At school we recently did a debate. I tend to get very nervous about public speaking and I’m not very good with people (it was a group project) so I knew I wasn’t going to be very good but I tried my best. We got the results back today and I did really badly. I expected that but I really tried my best this time. I said that I wasn’t upset but when I got home I started to get really mad at my group members (they weren’t prepared and I had to do most of the work but they weren’t that bad) and myself. I’ve been really sad all day and I’m not sure what to do.

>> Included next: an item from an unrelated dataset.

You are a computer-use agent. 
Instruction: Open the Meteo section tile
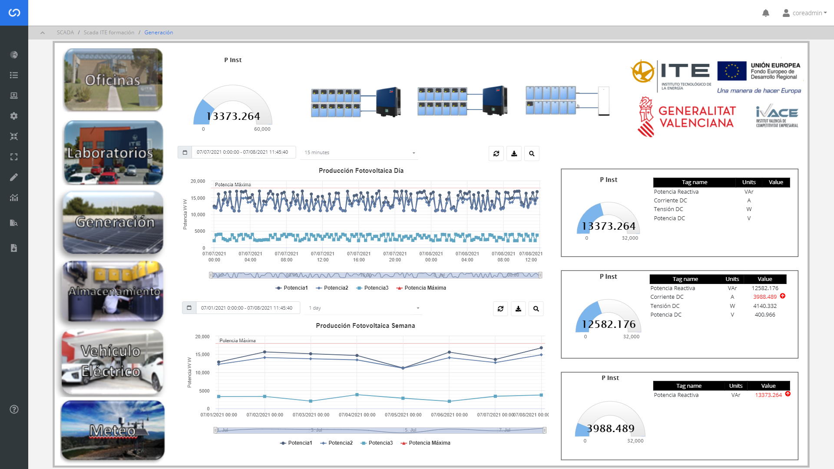click(113, 430)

Thank you for contacting us, JustSug.
One of the benefits that a good school offers is the opportunity to try out new things, make the inevitable mistakes that usually happen when we do that, and learn from those mistakes – all within a safe, non threatening environment. Most people who have studied the way we learn would agree that one of the best ways to learn a new skill is to attempt it, have a few failures, and learn from those failures. Your less than stellar debate performance, looked at from that perspective, isn’t such a terrible thing if you take the time to analyze what went wrong, and figure out what’s needed to avoid those errors next time around.
It’s also important to keep in mind the fact that while it’s tough to lose at any kind of competitive activity, in this case your loss will have absolutely no adverse effect, whatsoever, on anything in your future. Years hence, if you look back on it at all, it will likely take on the stature of a non-event.
Reflect on it for a while and determine, specifically, where you and your team went wrong. Then try to imagine what you and your mates might do, if you could go back in time to a few days before the debate knowing then what you do now. That’s how you and your team will start to improve your performance. Public speaking isn’t an easy skill to perform. Surveys have shown that having to speak to a group is one of the foremost fears of much of the population – so don’t feel bad – you’re certainly not alone. On the other hand, it is a skill that can be learned; and learned well. Many of the world’s best public speakers started out terrified of getting up to a podium before an audience. Winston Churchill, one of the greatest English orators ever, started out with a serious stutter. Imagine the fear and discomfort he must have felt in the beginning.
I hope that helps. Use that debate as a learning tool and I think you’ll do fine. Please continue to use us as a resource whenever you find yourself in some difficulty that you’d like a bit of assistance with. There’s always someone here for you ready to help and, if you like, you could always ask for me and I’ll be pleased to answer. Thank you for giving me a chance to offer a little advice.